800 Jahre Stadtrecht Osterode am Harz


1 Pfalzgraf Heinrich und seine Gemahlin Agnes, Detail eines Deckengemäldes im Kloster Wienhausen

Youtube-Video informiert über das geschichtsträchtige Ereignis

...Stadt Osterode am Harz

Anlässlich der Feiern zum 800-jährigen Stadtrechtsjubiläum in der Zeit vom 19. bis zum 21. Mai informiert der Osteroder Stadtarchivar Ekkehard Eder auf dem Youtube-Kanal „Geschichte Osterode am Harz“ über das wohl bedeutsamste Ereignis in der mehr als 800-jährigen Geschichte der Stadt am südwestlichen Harzrand.

Eder beschreibt zunächst die Hintergründe und politischen sowie wirtschaftlichen Zusammenhänge einer Stadtrechtsverleihung durch den Landesherrn im Mittelalter des 13. Jahrhunderts. Es schließen sich Erläuterungen zu den mit dem Stadtrecht einhergehenden Befugnissen zum Bürgertum, zur Gerichtsbarkeit, aber auch der Einflussnahme des Landesherrn auf die Stadtentwicklung im ausgehenden Mittelalter an. Die nachfolgende Zusammenfassung des Vortrages macht neugierig auf den rund fünfzigminütigen Vortrag des Osteroder Stadtarchivars.
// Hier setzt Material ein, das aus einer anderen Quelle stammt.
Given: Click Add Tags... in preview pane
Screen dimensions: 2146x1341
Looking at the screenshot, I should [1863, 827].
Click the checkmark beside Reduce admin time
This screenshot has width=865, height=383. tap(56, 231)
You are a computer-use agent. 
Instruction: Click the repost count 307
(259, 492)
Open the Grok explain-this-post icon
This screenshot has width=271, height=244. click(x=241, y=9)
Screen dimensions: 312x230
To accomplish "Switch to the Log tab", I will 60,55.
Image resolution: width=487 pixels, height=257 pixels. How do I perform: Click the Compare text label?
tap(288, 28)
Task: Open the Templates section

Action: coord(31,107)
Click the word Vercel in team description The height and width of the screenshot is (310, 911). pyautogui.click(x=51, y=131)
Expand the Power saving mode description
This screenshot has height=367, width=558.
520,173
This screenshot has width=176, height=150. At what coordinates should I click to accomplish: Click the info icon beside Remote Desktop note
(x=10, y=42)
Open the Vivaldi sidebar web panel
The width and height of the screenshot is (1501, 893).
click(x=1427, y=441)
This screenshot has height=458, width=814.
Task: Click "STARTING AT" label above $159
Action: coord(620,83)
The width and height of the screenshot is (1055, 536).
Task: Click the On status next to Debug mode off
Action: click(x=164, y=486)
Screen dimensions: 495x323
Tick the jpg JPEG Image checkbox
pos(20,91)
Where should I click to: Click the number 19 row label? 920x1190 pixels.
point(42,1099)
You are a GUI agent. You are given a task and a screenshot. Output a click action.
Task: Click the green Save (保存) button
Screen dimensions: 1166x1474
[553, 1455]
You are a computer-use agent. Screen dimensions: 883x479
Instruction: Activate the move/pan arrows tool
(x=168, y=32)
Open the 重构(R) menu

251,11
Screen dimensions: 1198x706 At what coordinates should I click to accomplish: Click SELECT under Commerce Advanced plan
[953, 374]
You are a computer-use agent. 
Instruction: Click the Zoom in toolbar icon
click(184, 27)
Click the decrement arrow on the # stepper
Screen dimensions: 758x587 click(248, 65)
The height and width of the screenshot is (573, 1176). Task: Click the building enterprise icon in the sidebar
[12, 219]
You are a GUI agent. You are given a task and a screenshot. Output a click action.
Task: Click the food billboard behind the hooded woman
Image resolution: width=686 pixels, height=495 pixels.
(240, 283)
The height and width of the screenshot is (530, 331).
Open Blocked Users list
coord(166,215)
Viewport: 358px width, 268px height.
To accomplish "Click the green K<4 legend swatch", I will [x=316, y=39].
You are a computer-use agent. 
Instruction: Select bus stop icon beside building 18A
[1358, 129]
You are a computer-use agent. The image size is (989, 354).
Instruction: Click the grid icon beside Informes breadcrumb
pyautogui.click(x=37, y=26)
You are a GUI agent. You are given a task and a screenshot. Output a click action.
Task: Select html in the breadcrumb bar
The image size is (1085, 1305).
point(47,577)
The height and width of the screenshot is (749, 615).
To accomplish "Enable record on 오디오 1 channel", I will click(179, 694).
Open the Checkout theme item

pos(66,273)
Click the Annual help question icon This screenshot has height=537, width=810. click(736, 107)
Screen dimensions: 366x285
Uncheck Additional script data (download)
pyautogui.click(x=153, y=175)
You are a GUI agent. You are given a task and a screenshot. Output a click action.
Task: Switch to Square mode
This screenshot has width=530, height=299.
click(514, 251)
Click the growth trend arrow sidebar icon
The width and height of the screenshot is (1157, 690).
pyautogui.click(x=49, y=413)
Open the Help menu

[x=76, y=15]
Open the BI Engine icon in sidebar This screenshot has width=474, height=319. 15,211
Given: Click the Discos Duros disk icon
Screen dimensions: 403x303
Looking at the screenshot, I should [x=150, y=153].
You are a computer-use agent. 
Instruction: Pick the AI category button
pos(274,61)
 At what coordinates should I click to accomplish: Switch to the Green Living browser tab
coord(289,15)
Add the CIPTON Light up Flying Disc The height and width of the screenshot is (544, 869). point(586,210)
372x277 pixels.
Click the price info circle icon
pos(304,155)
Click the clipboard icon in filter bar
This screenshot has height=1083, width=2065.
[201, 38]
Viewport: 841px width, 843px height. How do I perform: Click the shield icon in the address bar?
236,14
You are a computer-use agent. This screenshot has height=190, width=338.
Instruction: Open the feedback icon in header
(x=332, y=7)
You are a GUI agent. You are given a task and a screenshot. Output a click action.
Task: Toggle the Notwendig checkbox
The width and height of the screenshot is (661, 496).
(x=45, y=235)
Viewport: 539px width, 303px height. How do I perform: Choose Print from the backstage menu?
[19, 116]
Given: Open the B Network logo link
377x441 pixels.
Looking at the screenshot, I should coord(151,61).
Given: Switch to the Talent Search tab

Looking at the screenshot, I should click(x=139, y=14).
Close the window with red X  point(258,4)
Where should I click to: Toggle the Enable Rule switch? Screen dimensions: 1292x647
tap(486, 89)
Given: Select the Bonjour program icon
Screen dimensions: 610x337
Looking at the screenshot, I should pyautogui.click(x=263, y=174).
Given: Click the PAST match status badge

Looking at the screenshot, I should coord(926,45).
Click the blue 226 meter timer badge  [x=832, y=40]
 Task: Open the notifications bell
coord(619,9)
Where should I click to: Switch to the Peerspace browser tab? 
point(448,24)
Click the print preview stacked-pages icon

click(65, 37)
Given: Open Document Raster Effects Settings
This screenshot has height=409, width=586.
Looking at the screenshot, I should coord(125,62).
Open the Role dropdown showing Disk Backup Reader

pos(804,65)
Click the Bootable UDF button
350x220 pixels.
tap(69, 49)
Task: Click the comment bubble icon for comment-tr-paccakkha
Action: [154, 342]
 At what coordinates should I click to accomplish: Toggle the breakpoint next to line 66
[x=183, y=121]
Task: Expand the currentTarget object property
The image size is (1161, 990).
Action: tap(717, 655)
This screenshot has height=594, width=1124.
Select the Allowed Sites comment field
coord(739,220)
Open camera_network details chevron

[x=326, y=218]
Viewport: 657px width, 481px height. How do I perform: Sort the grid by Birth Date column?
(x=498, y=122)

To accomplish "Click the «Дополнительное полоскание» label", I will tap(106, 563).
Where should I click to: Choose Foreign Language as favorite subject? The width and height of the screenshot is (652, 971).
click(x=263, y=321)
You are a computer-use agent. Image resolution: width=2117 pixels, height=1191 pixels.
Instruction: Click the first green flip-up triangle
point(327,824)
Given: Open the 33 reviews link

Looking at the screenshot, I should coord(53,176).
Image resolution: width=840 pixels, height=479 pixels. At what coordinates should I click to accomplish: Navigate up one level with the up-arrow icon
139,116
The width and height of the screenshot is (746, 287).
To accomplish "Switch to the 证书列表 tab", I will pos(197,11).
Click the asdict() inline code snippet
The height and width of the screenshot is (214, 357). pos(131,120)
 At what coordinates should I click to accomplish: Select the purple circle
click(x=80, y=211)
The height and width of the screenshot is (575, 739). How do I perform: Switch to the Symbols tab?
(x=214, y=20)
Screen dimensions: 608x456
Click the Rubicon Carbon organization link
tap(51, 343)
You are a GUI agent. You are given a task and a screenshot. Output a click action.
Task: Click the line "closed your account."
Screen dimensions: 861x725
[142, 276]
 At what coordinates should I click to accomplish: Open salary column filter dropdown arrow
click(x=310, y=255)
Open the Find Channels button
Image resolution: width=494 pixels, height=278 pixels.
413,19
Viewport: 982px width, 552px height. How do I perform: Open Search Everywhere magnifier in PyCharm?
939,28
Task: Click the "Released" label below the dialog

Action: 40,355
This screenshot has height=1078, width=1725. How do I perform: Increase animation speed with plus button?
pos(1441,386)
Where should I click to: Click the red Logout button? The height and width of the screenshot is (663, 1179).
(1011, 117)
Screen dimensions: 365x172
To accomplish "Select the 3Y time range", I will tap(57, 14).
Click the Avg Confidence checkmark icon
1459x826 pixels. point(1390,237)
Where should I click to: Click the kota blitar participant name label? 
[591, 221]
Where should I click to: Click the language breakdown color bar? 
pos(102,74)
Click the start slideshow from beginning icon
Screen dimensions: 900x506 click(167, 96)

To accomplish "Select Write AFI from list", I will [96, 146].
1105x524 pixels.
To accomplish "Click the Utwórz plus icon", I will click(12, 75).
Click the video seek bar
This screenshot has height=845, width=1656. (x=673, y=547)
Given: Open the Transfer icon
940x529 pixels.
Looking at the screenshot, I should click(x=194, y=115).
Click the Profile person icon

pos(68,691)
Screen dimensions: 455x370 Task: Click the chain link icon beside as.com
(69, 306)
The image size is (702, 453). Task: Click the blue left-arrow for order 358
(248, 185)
Der Welfe Pfalzgraf Heinrich, der vor 800 Jahren u. a. die Gebiete am südwestlichen Harzrand beherrschte, verlieh Osterode am Harz die Stadtrechte. Die Ausstattung eines Ortes mit einem Stadtprivileg und die Gewährung einer gewissen Autonomie setzte Prozesse in Gang, von denen nicht nur die neue Stadt selbst, sondern auch ihr Umfeld profitierten. Mit der Gründung einer Stadt förderte der Landesherr somit die Entwicklung seines Herrschaftsbereichs und stärkte insbesondere Handel und Gewerbe. Die Gewährung der städtischen Freiheiten stellte eine wesentliche Grundlage für den Aufstieg der Stadt zum Zentrum der Region dar.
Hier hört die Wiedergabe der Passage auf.